■ **Provided material**:

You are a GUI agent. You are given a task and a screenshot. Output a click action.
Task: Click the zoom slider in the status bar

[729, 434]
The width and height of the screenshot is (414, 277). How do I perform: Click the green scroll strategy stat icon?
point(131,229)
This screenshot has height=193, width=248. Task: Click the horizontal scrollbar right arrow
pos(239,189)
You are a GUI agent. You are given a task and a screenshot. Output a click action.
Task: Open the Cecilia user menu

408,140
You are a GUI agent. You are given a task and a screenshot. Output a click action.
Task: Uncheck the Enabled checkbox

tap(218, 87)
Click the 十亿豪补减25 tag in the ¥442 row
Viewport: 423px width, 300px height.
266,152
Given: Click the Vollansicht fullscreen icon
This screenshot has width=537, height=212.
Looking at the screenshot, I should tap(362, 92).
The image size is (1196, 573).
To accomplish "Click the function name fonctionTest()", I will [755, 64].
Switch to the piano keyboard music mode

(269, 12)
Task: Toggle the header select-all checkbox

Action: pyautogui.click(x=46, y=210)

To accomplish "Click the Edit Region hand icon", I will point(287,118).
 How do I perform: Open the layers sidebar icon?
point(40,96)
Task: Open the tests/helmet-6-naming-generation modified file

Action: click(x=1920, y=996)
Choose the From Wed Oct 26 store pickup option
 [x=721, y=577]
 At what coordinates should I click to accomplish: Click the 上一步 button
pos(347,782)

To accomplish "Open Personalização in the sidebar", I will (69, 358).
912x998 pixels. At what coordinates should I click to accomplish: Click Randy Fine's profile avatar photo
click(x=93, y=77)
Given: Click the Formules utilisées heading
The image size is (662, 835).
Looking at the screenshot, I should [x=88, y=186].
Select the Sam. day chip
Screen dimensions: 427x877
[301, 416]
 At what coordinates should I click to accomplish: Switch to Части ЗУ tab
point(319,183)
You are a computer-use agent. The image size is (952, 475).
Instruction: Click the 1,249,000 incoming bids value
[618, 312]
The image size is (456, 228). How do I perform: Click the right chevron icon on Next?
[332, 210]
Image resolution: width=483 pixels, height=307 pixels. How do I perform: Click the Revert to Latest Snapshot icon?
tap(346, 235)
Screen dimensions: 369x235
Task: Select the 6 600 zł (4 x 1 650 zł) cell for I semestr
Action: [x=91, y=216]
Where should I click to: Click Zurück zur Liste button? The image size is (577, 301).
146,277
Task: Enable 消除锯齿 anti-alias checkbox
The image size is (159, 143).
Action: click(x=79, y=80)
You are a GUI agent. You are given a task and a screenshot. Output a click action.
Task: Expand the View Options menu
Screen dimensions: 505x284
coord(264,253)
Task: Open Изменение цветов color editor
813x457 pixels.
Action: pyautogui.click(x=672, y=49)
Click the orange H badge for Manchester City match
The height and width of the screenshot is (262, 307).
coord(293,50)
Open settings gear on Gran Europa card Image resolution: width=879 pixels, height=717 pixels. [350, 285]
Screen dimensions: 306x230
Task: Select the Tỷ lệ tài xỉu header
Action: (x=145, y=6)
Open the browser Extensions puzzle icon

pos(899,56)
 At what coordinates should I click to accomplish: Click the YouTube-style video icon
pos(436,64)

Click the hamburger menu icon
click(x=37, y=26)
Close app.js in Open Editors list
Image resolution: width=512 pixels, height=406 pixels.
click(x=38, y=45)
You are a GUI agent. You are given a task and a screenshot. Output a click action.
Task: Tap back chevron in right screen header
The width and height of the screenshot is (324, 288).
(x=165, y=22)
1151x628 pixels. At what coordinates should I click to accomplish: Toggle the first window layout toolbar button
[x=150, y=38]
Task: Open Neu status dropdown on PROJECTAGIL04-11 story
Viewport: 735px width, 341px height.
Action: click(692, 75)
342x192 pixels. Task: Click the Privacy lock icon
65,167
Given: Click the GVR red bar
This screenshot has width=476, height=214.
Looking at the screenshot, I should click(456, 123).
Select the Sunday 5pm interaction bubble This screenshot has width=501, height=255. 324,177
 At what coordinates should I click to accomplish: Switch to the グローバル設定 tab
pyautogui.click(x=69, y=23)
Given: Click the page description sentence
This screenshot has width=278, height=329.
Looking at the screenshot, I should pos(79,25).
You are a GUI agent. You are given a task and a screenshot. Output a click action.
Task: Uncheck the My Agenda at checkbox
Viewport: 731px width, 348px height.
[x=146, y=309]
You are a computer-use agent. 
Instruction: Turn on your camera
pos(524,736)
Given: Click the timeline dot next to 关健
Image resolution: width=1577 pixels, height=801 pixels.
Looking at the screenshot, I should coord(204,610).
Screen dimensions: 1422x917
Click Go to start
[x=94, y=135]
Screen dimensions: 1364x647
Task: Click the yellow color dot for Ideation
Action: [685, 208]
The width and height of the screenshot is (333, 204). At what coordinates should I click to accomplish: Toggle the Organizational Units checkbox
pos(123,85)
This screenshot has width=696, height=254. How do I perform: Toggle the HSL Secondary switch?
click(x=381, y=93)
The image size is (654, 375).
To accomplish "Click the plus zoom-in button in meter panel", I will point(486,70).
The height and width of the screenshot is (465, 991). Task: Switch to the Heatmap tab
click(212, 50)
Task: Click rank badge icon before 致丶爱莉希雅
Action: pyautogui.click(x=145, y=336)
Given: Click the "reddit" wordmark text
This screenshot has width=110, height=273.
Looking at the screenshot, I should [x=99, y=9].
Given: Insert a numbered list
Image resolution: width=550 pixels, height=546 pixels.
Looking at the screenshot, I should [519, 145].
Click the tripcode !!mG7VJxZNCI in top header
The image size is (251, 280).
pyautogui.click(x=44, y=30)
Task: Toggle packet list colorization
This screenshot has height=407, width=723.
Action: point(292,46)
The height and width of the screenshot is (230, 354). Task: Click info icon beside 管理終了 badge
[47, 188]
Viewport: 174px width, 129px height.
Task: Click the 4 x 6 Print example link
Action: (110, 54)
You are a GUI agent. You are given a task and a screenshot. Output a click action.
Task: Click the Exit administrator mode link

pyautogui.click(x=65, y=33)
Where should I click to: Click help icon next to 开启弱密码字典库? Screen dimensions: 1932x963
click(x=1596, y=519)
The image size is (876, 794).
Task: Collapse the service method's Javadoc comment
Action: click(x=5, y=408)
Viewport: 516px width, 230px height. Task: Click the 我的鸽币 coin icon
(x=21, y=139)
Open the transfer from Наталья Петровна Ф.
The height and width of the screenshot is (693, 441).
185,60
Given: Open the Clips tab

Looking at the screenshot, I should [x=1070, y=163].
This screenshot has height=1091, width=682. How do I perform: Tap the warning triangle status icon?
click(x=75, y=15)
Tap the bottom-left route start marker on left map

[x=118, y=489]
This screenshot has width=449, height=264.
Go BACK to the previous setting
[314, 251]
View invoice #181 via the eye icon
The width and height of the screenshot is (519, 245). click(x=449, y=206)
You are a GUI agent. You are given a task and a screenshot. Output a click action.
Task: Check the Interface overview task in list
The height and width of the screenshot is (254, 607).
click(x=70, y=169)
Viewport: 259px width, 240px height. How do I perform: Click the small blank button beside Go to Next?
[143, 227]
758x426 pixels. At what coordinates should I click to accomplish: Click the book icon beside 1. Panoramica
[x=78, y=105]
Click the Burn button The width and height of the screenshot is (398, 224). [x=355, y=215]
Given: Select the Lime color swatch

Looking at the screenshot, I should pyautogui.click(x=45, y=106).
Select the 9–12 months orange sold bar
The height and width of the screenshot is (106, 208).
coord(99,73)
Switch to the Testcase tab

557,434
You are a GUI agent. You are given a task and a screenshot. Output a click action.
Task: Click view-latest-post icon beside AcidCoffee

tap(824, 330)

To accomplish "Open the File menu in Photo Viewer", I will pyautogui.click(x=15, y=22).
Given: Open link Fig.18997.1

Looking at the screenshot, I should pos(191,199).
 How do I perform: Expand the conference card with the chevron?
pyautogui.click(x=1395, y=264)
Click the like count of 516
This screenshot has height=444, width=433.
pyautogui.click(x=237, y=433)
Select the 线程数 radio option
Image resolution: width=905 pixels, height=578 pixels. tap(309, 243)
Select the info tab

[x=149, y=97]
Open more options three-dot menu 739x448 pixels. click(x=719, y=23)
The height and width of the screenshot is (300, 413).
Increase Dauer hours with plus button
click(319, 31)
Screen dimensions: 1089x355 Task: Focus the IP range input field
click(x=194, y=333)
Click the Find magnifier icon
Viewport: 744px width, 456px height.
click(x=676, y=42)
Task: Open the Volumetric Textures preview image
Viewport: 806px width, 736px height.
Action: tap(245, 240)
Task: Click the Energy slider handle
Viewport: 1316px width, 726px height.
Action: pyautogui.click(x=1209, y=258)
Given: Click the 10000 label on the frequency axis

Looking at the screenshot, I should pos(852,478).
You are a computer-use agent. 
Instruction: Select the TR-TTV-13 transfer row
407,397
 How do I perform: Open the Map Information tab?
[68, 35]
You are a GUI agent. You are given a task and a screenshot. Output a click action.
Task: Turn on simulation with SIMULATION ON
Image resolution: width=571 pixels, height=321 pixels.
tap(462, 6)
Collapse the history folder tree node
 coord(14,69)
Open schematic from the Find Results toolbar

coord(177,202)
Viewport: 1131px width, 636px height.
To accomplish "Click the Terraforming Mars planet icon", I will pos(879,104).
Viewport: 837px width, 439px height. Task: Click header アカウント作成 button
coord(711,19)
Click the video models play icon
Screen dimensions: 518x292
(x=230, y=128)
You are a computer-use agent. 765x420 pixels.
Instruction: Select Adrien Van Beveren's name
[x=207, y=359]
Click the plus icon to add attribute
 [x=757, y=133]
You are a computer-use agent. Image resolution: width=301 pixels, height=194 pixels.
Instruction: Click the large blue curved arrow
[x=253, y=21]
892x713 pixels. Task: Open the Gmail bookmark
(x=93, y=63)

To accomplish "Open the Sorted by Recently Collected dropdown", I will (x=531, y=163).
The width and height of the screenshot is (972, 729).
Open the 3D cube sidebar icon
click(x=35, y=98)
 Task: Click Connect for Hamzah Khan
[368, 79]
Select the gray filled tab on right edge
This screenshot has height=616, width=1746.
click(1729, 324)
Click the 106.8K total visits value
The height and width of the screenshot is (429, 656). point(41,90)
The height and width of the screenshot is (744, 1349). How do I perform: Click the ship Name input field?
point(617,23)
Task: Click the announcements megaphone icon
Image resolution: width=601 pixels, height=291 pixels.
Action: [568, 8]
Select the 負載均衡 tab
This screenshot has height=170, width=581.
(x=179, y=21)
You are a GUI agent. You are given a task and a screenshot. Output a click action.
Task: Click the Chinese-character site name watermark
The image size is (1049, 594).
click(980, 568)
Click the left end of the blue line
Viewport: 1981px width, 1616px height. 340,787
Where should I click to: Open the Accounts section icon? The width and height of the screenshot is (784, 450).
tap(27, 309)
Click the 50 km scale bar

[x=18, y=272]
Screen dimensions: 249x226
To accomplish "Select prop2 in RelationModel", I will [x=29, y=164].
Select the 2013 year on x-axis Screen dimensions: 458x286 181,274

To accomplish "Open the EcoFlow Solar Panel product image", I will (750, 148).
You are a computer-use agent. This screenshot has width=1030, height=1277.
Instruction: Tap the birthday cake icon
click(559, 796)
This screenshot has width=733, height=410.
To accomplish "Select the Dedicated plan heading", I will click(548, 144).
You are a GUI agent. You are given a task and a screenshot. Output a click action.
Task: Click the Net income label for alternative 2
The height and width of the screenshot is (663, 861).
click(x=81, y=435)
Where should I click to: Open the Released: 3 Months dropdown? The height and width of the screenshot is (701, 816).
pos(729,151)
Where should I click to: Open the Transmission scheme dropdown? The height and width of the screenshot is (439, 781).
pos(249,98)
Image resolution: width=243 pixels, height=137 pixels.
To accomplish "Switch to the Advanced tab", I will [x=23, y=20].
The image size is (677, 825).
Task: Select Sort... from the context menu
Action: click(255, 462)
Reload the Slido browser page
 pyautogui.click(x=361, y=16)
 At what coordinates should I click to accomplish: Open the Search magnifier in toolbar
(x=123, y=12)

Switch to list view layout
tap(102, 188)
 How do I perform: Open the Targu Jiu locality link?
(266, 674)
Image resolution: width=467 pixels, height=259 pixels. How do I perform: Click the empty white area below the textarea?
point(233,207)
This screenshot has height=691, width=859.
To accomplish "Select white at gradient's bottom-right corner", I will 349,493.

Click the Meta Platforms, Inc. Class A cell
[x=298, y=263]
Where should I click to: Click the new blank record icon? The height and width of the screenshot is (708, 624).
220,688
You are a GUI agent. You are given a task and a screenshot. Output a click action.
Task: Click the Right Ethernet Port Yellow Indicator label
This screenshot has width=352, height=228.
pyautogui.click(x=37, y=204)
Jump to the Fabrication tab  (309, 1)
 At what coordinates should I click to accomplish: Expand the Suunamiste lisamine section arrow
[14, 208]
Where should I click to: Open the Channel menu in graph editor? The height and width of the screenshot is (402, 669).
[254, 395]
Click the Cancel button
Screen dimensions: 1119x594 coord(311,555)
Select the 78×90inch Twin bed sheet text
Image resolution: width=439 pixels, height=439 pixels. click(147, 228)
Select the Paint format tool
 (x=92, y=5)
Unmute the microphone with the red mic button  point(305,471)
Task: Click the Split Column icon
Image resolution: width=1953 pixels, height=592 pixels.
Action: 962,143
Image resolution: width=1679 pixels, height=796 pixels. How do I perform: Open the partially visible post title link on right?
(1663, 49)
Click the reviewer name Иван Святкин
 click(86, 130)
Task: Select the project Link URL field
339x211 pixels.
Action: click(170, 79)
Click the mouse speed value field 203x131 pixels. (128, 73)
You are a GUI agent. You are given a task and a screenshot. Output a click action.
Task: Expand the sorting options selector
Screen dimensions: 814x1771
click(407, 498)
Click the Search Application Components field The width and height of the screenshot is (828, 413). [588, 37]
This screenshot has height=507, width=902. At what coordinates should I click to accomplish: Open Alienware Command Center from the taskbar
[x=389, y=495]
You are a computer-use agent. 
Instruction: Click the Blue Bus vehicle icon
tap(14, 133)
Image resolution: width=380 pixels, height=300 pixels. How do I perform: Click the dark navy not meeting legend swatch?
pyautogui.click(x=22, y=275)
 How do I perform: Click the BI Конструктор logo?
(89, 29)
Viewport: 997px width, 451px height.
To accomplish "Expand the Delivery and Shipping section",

■ **Task prompt**: Can you reproduce, character for character, everything from the start of the records down to and including the line that contains "point(131,229)"?

■ **Response to this exercise**:
You are a GUI agent. You are given a task and a screenshot. Output a click action.
Task: Click the zoom slider in the status bar

[729, 434]
The width and height of the screenshot is (414, 277). How do I perform: Click the green scroll strategy stat icon?
point(131,229)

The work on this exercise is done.